Recall, when we discussed logistic regression, that we think of a classifier as being 'more confident' of the class identity of given a point the farther the point lies from the classifier's decision boundary. This is a simple geometric/ probabilistic concept, the bigger a point's distance to the boundary the deeper into one region of a classifier's half-space it lies, and thus we can be much more confident in its class identity than a point closer to the boundary. Another way we can think about it - imagine if we slightly perturbed the decision boundary: those points originally close to its boundary might end up on the other side of the perturbed hyperplane, changing classes, whereas those points farther from the boundary are less likely to be so affected (hence we can be more confident in their class identities to begin with).
With this in mind, which classifier can we say is more confident about this point? The answer is the red one since our input point lies a greater distance from it.
What about the point shown in the right panel? By the same logic it is best assigned to the blue class, being at a greater distance from the blue classifier.
If we repeat this logic for every point in the region - as well as those points in the other two regions where two or more classifiers are positive - and color each point the color of its respective class, we will end up shading each such region as shown by the Python cell below.
And how do those points equidistant to two or more decision boundaries get assigned to a class? In the same way points lying on a two-class decision boundary do: we assign a class label at random. These points form the multi-class decision boundary.
How do we formalize this rule? In these regions we have assigned each point to the class whose boundary is at the largest distance from it. The signed distance of an arbitrary point $\mathbf{x}$ to the $c^{th}$ linear decision boundary (this was first discussed in Section 9.1 on logistic regression) is given as
\begin{equation} \text{signed distance of $\mathbf{x}$ to $c^{th}$ boundary} = \frac{w_0^{(c)} + \mathbf{x}_{\mathstrut}^T \mathbf{w}_{\mathstrut}^{(c)}}{\left\Vert \mathbf{w}_{\mathstrut}^{(c)} \right\Vert_2} \end{equation}If we normalize the weights of each linear classifier by the length of the normal vector
\begin{equation} w_0^{(c)} \longleftarrow \frac{w_0^{(c)}}{\left\Vert \mathbf{w}_{\mathstrut}^{(c)} \right\Vert_2} \,\,\,\,\,\,\,\,\,\,\,\,\,\,\, \mathbf{w}_{\mathstrut}^{(c)} \longleftarrow \frac{\mathbf{w}^{(c)}}{\left\Vert \mathbf{w}_{\mathstrut}^{(c)} \right\Vert_2} \end{equation}then this distance is simply written as
\begin{equation} \text{signed distance of $\mathbf{x}$ to $c^{th}$ boundary} = w_0^{(c)} + \mathbf{x}_{\mathstrut}^T \mathbf{w}_{\mathstrut}^{(c)} \end{equation}To assign a point in one of our current regions we seek out the classifier which maximizes this quantity. That is, we have found that - after weight-normalization - we have precisely the same prediction rule we found originally for regions of the space where only a single classifier is positive
\begin{equation} y = \underset{j \,=\, 0,...,C-1}{\text{argmax}} \,\,\,w_0^{(\,j)} + \mathbf{x}_{\mathstrut}^T\mathbf{w}_{\mathstrut}^{(\,j)} \end{equation}So the same rule above can be used in any region of the space where at least one classifier is positive.

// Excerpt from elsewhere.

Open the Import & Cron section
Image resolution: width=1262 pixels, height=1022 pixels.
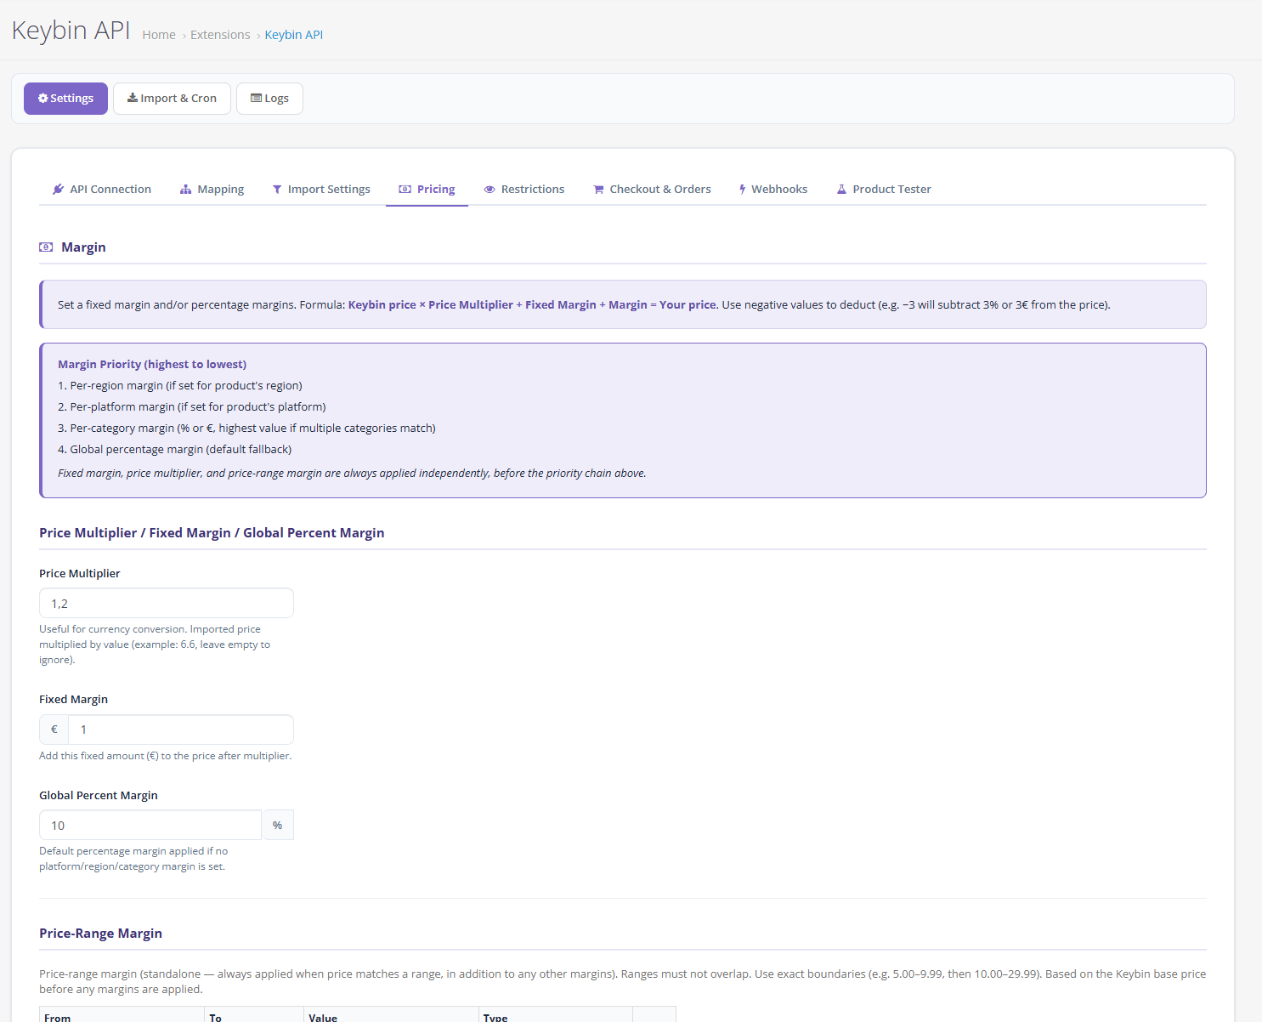point(172,99)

Finally, what about the middle blank region of our dataset - where all of our classifiers are negative? How shall we assign class labels to these points. Once again let us examine two points in this region and reason out what should be done.

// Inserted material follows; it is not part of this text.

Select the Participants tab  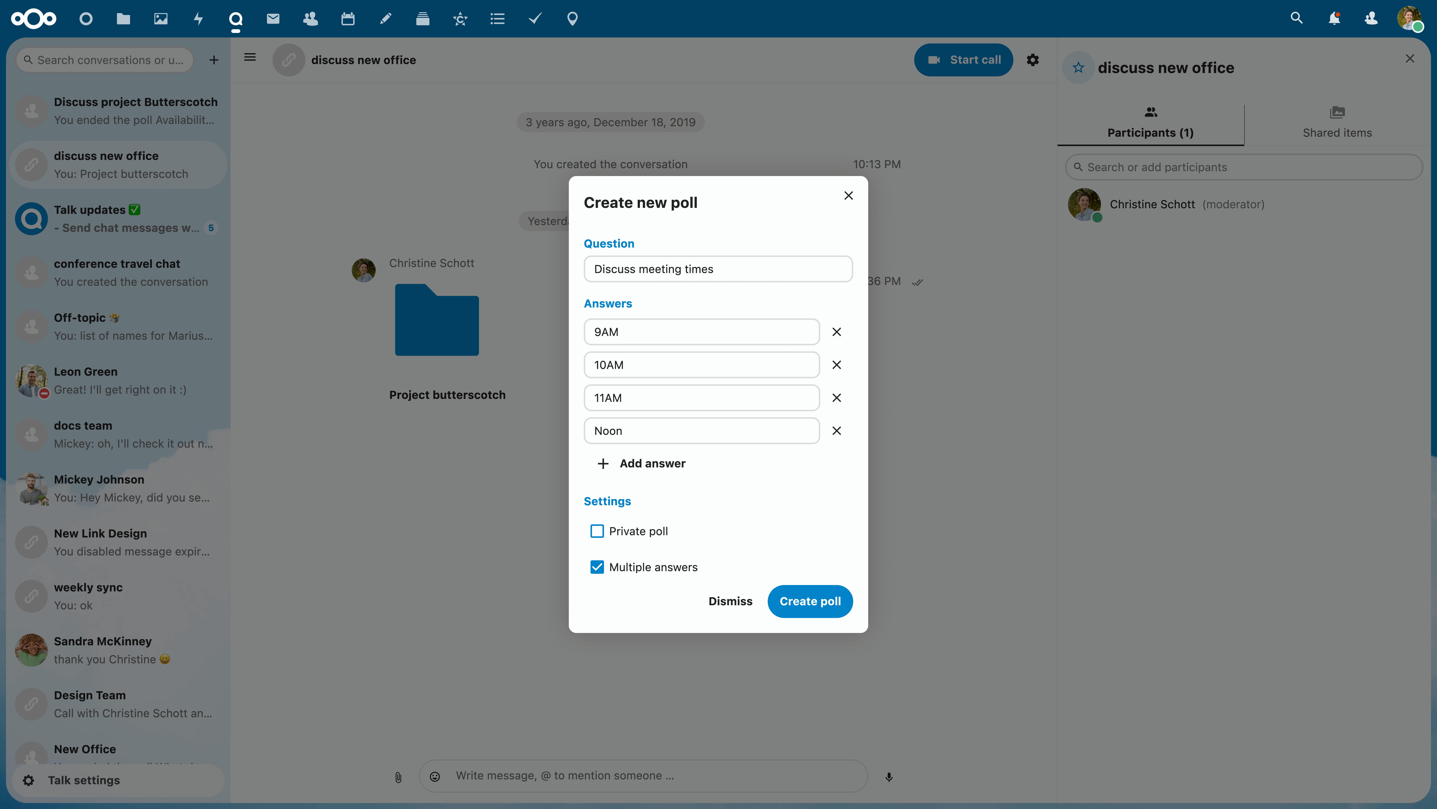(1150, 122)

Lets start with the point on the left. This point, like all those in the middle region, are on the negative side of all our classifiers. In other words, when trained, each of our $C$ two-class classifiers designated these points as not in their respective class. Thus we cannot argue - as we did at points on the positive side of multiple classifiers - that one classifier is more 'confident' in the class identity of such points. So what about the opposite question, i.e., which classifier is the least 'unsure' about the class identity of this point? Which class is the point the least dissimilar spatially given our decision boundaries? Not the boundary it is furthest from as was the case previously, but the one it is closest to. In the case of our example point on the left it lies closest to the red decision boundary - it is closest to being a red class point - hence we assign it to the red class.

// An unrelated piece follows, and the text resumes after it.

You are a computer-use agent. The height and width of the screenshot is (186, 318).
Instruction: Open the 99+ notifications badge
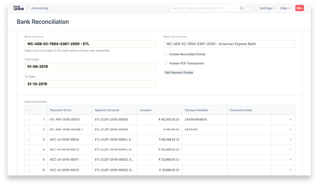click(299, 8)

By the same reason our point on the right - which lies closest to the green decision boundary - is assigned to the green class.
If we repeat this logic for every point in the region and color each point the color of its respective class, we will end up shading this region as shown by the Python cell below.
As in the previous case, those points equidistant to two or more decision boundaries form the multi-class boundary and are assigned to a relevant class at random.
We can formalize this rule by noting that - once again - our reasoning has led us to assign a point to the class whose boundary is at the largest signed distance from it. Every point in the region lies on the negative side of our classifiers and all signed distances are negative. Hence the shortest distance in magnitude is the largest signed distance, being the smallest (in magnitude) negative number. Conversely the largest distance in magnitude is the largest (in magnitude) negative number, and hence the smallest signed distance.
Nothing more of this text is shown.